Configurations
This document outlines the Configurations that are available in BimlFlex by default.
These configurations drive the behavior of the BimlFlex product, by adding Columns to Objects where they have been configured to apply to.
The default configuration values are recommended by Varigence, but these can be modified if there is a requirement to tweak specific behaviors or align to specific standards and conventions.
Existing configurations can be modified, and new ones can be added, using the Configuration Editor in the BimlFlex App.
Tip
Align the Configuration values to best match your organization's best practices, conventions and naming standards.
Default Configurations
The following default Configurations are made available by default in BimlFlex.
RowAuditId
The RowAuditId
intends to capture the execution instance id from the process that loads the object. Auditability is supported by querying this id in the BimlCatalog, so that additional information on the context in which the process was run can be viewed. The default derives the audit id from the ExecutionID user variable. This value will be added to all rows as the audit id, default column name: FlexRowAuditId
Examples
SSIS:
@[User::ExecutionID]
ADF:
@[@{activity('LogExecutionStart').output.firstRow.ExecutionID}]
RowChangeType
The RowChangeType
defines the string representation of the change type (Insert, Update or Delete) when inserting new rows into the data solution.
Note that the BimlFlex default does not include this flag. Should the data solution need to track the change type, please add it to the design.

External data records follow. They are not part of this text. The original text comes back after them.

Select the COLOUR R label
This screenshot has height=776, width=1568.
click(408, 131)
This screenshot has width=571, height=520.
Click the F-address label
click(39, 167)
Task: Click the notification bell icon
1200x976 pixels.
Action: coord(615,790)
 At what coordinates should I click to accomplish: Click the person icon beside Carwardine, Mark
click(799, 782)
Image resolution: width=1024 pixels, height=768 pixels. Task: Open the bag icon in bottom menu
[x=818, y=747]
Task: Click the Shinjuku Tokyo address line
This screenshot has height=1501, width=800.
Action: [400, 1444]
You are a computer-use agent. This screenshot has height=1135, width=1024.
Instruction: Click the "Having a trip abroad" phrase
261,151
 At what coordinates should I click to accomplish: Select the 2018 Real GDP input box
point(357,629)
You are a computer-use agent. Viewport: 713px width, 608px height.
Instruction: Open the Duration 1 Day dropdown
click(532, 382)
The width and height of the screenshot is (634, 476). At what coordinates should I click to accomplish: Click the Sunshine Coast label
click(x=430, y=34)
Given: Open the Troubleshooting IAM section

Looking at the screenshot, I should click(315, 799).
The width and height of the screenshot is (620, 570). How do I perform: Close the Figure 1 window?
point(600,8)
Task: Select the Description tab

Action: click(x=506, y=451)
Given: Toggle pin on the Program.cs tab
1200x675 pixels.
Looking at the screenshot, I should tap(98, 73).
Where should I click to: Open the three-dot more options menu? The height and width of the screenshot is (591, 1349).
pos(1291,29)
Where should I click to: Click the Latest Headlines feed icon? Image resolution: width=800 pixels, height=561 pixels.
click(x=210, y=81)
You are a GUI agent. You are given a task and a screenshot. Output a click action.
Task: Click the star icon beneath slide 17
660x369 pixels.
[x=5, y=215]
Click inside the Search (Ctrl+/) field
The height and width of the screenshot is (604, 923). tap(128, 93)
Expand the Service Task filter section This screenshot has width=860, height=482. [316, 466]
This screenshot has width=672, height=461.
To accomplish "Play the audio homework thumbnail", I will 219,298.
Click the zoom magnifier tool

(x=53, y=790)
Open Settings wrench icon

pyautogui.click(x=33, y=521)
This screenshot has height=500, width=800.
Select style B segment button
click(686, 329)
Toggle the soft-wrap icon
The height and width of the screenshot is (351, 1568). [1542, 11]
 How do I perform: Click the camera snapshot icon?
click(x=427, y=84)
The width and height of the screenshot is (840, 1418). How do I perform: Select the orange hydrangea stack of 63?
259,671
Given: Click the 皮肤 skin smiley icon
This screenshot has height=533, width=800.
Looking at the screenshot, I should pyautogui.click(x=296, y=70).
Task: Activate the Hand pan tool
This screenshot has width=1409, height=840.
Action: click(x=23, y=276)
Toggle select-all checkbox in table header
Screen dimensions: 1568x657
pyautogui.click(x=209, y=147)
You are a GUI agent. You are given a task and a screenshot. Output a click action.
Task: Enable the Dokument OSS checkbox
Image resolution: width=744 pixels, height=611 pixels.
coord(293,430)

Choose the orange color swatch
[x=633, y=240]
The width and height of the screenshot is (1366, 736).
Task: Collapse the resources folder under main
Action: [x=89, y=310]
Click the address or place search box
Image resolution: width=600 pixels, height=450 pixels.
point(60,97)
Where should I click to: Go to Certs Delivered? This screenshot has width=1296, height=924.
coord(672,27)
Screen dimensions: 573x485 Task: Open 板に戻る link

To capture changes and deletes, please add the required logic to derive these values from the source column that indicates the change type. This can be done either in the configurations sheet as a global configuration or in the attributes sheet as a local object override.
Examples
SSIS:
(DT_STR,1,1252)"I"
SSIS Expression for CDC-type loads. This derives the code based on another column:
[__$operation]==1?"D":[__$operation]==2?"I":"U"
ADF:
@{string('I')}
SQL Source Expression:
CASE WHEN TGT.@@this IS NULL THEN 'I' ELSE 'U' END
RowEffectiveFromDate
The RowEffectiveFromDate
is intended to represent the moment the record is loaded in the data solution, the time of arrival. It is typically used to represent the 'technical timeline' in a bi-temporal context.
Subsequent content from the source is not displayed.